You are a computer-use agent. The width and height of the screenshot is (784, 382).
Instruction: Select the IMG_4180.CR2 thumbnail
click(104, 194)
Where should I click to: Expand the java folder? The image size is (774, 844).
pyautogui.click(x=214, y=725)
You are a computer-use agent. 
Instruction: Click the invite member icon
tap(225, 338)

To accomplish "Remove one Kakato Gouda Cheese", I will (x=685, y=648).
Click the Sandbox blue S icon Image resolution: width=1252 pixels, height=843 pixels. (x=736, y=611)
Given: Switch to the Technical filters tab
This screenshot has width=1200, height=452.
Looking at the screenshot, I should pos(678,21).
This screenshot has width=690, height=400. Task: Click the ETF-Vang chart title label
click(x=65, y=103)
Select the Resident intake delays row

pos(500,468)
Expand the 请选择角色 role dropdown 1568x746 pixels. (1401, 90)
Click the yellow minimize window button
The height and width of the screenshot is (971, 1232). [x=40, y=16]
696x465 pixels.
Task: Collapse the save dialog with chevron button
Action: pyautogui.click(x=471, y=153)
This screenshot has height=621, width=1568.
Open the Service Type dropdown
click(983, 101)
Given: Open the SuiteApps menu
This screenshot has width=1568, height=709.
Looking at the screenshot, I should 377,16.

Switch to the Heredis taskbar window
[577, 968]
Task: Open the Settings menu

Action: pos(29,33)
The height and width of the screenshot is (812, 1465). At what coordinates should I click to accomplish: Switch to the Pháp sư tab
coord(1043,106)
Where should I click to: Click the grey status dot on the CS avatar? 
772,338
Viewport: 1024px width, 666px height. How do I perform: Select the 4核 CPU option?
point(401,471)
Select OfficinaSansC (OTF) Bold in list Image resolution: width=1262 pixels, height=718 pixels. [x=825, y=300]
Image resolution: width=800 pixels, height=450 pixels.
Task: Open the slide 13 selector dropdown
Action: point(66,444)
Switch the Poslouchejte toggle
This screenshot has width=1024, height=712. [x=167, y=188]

• [Exercise brief]: Transcribe the listing in full, line by line.

• [Your response]:
You are a computer-use agent. The width and height of the screenshot is (784, 382).
Instruction: Select the IMG_4180.CR2 thumbnail
click(104, 194)
Where should I click to: Expand the java folder? The image size is (774, 844).
pyautogui.click(x=214, y=725)
You are a computer-use agent. 
Instruction: Click the invite member icon
tap(225, 338)

To accomplish "Remove one Kakato Gouda Cheese", I will (x=685, y=648).
Click the Sandbox blue S icon Image resolution: width=1252 pixels, height=843 pixels. (x=736, y=611)
Given: Switch to the Technical filters tab
This screenshot has width=1200, height=452.
Looking at the screenshot, I should pos(678,21).
This screenshot has width=690, height=400. Task: Click the ETF-Vang chart title label
click(x=65, y=103)
Select the Resident intake delays row

pos(500,468)
Expand the 请选择角色 role dropdown 1568x746 pixels. (1401, 90)
Click the yellow minimize window button
The height and width of the screenshot is (971, 1232). [x=40, y=16]
696x465 pixels.
Task: Collapse the save dialog with chevron button
Action: pyautogui.click(x=471, y=153)
This screenshot has height=621, width=1568.
Open the Service Type dropdown
click(983, 101)
Given: Open the SuiteApps menu
This screenshot has width=1568, height=709.
Looking at the screenshot, I should 377,16.

Switch to the Heredis taskbar window
[577, 968]
Task: Open the Settings menu

Action: pos(29,33)
The height and width of the screenshot is (812, 1465). At what coordinates should I click to accomplish: Switch to the Pháp sư tab
coord(1043,106)
Where should I click to: Click the grey status dot on the CS avatar? 
772,338
Viewport: 1024px width, 666px height. How do I perform: Select the 4核 CPU option?
point(401,471)
Select OfficinaSansC (OTF) Bold in list Image resolution: width=1262 pixels, height=718 pixels. [x=825, y=300]
Image resolution: width=800 pixels, height=450 pixels.
Task: Open the slide 13 selector dropdown
Action: point(66,444)
Switch the Poslouchejte toggle
This screenshot has width=1024, height=712. [x=167, y=188]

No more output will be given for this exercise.